— Start of Source data —

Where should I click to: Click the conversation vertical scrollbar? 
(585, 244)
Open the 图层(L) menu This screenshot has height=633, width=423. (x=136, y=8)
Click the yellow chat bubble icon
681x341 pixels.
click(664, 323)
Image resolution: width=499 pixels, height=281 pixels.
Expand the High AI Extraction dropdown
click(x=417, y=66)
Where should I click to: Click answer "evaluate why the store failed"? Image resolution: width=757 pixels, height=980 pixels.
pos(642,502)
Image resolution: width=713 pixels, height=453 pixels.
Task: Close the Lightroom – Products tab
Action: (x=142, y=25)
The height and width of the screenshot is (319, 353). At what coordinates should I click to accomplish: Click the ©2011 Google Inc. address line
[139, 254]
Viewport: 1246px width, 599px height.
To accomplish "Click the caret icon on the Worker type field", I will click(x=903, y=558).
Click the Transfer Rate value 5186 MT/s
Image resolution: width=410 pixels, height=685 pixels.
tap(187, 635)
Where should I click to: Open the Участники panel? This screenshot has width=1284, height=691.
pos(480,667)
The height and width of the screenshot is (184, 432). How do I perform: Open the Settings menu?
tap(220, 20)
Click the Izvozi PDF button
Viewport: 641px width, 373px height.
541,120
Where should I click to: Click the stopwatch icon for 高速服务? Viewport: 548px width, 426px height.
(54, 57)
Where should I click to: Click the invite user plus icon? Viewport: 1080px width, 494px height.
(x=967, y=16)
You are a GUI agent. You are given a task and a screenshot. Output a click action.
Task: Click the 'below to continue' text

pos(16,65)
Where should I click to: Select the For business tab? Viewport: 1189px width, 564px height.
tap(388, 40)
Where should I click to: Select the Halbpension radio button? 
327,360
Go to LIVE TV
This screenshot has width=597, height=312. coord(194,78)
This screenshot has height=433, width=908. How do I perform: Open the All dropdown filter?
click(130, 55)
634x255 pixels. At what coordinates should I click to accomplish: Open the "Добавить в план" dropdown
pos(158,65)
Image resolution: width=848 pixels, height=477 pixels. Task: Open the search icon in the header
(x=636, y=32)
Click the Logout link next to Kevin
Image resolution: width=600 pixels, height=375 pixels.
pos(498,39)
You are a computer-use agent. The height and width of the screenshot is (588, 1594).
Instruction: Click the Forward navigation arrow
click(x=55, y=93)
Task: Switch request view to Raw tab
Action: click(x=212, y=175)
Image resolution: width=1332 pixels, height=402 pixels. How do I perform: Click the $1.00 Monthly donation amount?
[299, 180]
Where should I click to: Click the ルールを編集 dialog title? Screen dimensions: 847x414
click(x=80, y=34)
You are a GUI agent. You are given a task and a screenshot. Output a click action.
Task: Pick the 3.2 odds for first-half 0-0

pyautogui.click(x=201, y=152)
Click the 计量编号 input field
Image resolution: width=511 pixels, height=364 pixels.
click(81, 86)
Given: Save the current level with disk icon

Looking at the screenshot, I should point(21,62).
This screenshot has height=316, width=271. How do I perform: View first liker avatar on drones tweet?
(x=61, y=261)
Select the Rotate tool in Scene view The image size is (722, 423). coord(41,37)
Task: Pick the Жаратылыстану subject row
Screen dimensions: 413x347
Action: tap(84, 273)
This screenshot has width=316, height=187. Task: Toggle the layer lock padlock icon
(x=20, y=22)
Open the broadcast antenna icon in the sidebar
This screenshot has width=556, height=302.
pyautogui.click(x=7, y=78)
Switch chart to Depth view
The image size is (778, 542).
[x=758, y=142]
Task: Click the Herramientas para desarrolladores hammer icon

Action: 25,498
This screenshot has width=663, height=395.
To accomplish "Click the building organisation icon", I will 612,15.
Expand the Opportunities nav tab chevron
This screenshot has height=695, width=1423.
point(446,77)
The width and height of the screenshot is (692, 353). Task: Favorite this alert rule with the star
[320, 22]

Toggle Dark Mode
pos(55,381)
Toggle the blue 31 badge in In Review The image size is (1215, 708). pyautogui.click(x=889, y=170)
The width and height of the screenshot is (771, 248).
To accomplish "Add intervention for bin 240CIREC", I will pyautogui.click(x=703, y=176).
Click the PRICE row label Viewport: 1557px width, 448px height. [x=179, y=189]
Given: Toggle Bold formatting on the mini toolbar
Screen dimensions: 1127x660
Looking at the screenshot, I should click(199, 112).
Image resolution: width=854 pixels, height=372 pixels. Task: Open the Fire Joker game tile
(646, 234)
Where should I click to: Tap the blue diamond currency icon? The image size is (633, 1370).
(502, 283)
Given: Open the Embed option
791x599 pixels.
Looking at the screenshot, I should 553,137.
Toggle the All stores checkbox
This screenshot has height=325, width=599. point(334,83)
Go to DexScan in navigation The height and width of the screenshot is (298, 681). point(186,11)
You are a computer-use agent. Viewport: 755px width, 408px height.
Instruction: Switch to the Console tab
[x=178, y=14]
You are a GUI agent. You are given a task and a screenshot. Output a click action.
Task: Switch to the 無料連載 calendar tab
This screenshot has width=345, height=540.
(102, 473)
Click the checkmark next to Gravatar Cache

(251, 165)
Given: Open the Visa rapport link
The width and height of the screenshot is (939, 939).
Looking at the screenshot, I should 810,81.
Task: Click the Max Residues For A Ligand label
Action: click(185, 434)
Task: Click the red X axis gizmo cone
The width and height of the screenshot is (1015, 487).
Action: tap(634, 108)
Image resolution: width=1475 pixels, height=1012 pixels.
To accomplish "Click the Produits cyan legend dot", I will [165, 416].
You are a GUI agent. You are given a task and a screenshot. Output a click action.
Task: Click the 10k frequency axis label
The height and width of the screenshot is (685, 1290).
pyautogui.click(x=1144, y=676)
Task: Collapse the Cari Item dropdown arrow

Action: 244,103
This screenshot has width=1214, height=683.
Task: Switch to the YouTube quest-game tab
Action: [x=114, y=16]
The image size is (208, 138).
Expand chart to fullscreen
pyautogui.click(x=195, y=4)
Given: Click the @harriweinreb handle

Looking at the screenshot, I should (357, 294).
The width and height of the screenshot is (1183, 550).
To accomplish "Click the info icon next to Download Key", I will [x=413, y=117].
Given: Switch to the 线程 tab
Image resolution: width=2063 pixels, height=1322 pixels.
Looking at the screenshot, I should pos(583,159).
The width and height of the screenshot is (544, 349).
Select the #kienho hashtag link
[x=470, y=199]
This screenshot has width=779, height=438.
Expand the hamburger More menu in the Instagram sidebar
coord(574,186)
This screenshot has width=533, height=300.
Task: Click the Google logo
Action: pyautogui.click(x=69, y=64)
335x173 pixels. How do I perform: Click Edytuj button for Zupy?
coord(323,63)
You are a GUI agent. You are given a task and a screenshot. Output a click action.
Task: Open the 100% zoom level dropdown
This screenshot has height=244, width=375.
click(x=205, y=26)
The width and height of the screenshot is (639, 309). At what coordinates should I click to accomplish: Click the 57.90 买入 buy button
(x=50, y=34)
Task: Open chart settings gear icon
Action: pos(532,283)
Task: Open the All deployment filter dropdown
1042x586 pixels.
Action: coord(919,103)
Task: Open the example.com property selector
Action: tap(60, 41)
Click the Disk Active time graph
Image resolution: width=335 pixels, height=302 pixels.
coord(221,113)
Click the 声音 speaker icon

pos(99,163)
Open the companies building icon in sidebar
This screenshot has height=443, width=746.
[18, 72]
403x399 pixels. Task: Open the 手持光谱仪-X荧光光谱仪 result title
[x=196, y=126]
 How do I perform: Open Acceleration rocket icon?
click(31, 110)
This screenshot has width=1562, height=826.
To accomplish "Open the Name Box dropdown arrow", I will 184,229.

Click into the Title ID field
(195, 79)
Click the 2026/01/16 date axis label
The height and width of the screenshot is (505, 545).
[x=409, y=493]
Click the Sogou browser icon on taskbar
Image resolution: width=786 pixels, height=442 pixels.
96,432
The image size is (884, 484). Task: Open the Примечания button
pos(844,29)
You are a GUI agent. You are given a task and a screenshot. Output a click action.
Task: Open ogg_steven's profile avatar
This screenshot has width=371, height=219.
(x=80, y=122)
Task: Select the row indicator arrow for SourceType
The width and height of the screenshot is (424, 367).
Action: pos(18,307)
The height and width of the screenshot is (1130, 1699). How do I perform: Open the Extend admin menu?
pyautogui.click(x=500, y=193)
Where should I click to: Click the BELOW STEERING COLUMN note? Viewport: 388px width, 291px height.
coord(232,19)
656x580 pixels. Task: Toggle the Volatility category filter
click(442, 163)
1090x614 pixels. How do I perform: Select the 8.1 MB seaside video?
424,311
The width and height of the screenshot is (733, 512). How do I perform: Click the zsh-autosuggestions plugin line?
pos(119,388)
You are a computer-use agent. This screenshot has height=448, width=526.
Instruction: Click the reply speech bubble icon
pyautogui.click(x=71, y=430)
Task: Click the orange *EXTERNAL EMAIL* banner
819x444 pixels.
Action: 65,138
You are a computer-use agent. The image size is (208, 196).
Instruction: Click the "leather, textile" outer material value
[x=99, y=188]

— End of Source data —

Exercise brief: Write out the stretch from the start of the entries through the line containing "click(664, 323)" again, with "conversation" changed to "message" and nothing else altered.

Solution for this exercise:
Where should I click to: Click the message vertical scrollbar? 
(585, 244)
Open the 图层(L) menu This screenshot has height=633, width=423. (x=136, y=8)
Click the yellow chat bubble icon
681x341 pixels.
click(664, 323)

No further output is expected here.